Introducing… Bobby Murcer

Baseball fans see it a number of times.  Some highly touted prospect gets called up to the Majors and is quickly labeled the “next so-and-so.”  It is a stigma that ruins many young ballplayers–having lofty expectations placed on their shoulders.  Few prospects had bigger shoes to fill than Bobby Murcer, lauded as the “next Mickey Mantle” when he made his debut.

An Oklahoma native, like Mantle, Murcer was signed by the Yankees by the same scout that inked The Mick.  The two had their similarities: they each had a fine power stroke, ran well and played serviceable defense.  When Murcer joined the Yankees in the mid 1960s, they were at their lowest, finishing sixth in the AL in 1965.  Bobby was eased into the lineup at first as a youngster but with America involved in war overseas, Murcer joined the military and served two years during the Vietnam War.

Murcer showed what he could do after the war.  In his first full Major League campaign, Bobby hit 26 long balls in 1969.  He established himself as the American League’s top power-hitting center fielder, like Mantle, in 1970 when he paced junior circuit center fielders in homeruns and RBI.  By the beginning of the 1971 season, Bobby had shown the big wigs that he was good for 25 homers, 80 RBI and a .255 batting average, but he took it up a notch in 1971. 

In his breakout year of ’71, Murcer led the AL in on-base percentage while making his first of five straight All-Star squads.  His .331 batting avergae easily bested the other center fielders in the Majors and he was the lone center fielder in the Majors to slug over .500.  But Murcer, who had struck out 100 times in 1969 and 1970, trimmed his whiff total to 60, making him and Cesar Tovar the only two center fielders in the AL who walked more than they struck out.

Bobby won his only Gold Glove in 1972 while leading the American League in runs scored and total bases.  An All-Star again, Murcer was the only player in the American League to reach 30 doubles and 30 homers.  For his stellar campaign, Bobby finished fifth in MVP voting.  His .304 batting average in 1973 led AL center fielders and he also bested his position peers with 95 RBI.

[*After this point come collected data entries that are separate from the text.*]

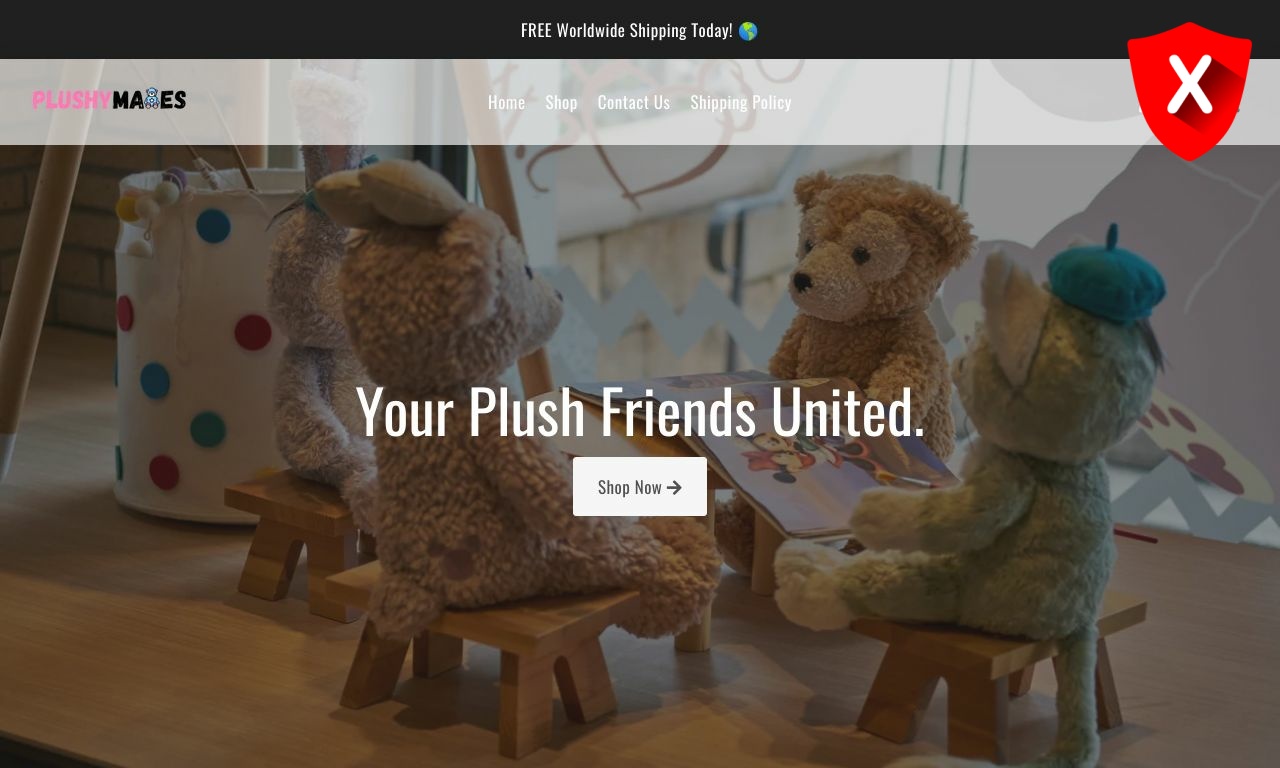
Task: Click the Your Plush Friends United headline
Action: [x=640, y=411]
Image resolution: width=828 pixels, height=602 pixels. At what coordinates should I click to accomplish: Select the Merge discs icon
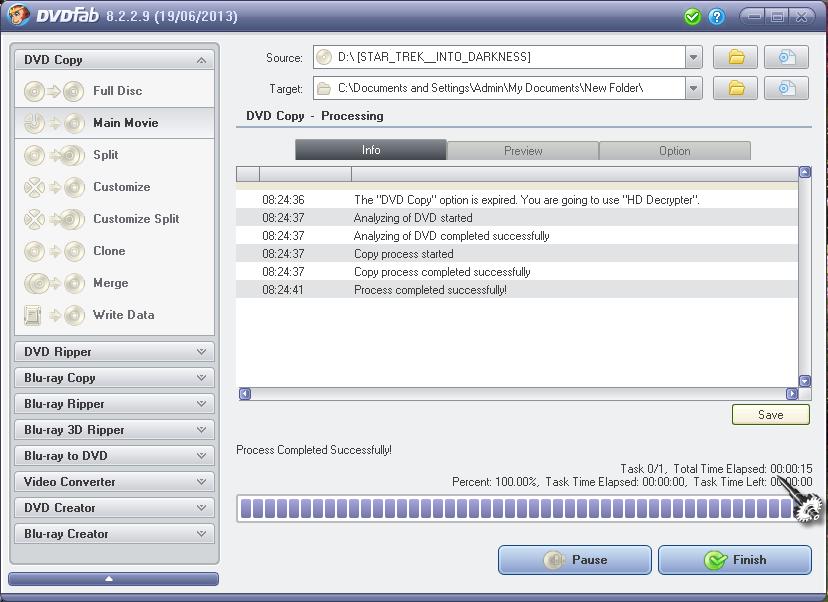pos(54,283)
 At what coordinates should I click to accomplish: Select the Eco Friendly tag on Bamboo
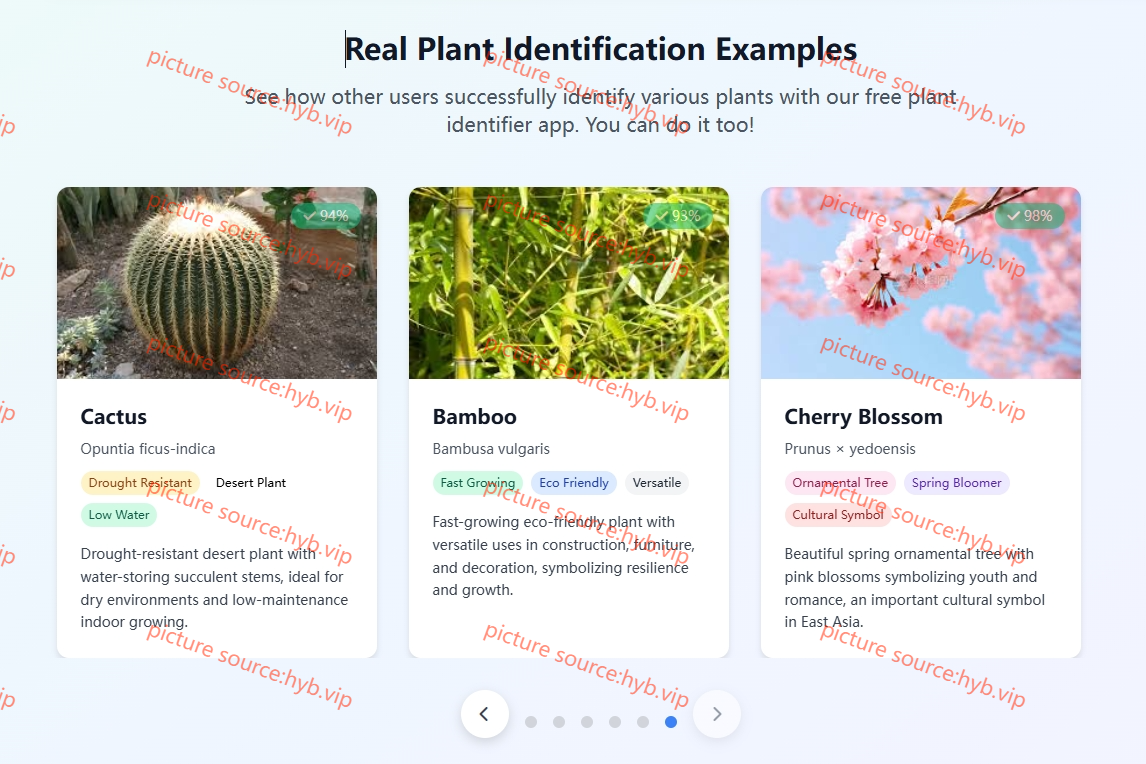pyautogui.click(x=574, y=482)
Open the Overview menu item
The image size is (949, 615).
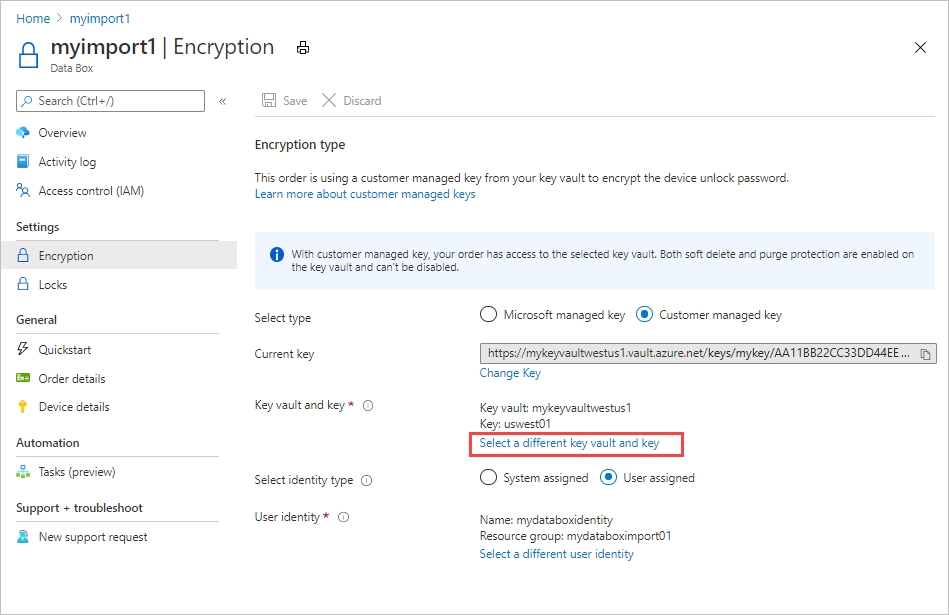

The Yankees climbed to second place under skipper Bill Virdon in 1974.  After the season, the Yankees felt that Bobby Bonds offered more than Murcer and shipped him to San Francisco for Barry’s father–a swift power-hitter.  In his first year in the senior circuit, Murcer made the All-Star team, driving in 91 runs for the Giants.  He drove in 90 runs in 1976 (tied for the most by an NL right fielder) his last year in California.

Just before the 1977 season, Bobby was dealt to the Cubs for multiple batting champion Bill Madlock.  He found Wrigley Field to his liking.  With his power stroke revived, Murcer clubbed 27 homeruns his first year with the Cubs.  In the middle of the 1979 season, the Cubs sent Murcer back to where he started, shipping him to the Yankees for a prospect.  He clubbed 13 homers in an outfield carousel with Lou Pineilla, Ruppert Jones, Reggie Jackson and Bobby Brown in 1980.

After the 1980 season, Murcer was used primarily was a reserve and he ended his career in 1983.  Bobby Murcer passed away in 2008 after a lengthy battle with cancer shortly after the publication of his autobiography: Yankee for Life: My 40-Year Journey in Pinstripes.


G 1,908/R 972/H 1,862/2B 285/3B 45/HR 252/RBI1,043/BB 862/SO 841/SB 127/BA .277/SA .445

1 comment
  1. brettkiser said:

    Murcer has some decent career stats, the most impressive being his strikeout-to-walk ratio. He played in a pitcher’s era and didn’t let them get the better of him too often. He reached 1,000 RBI but not runs scored and didn’t amass 2,000 base hits. Murcer’s HOF chances are below average.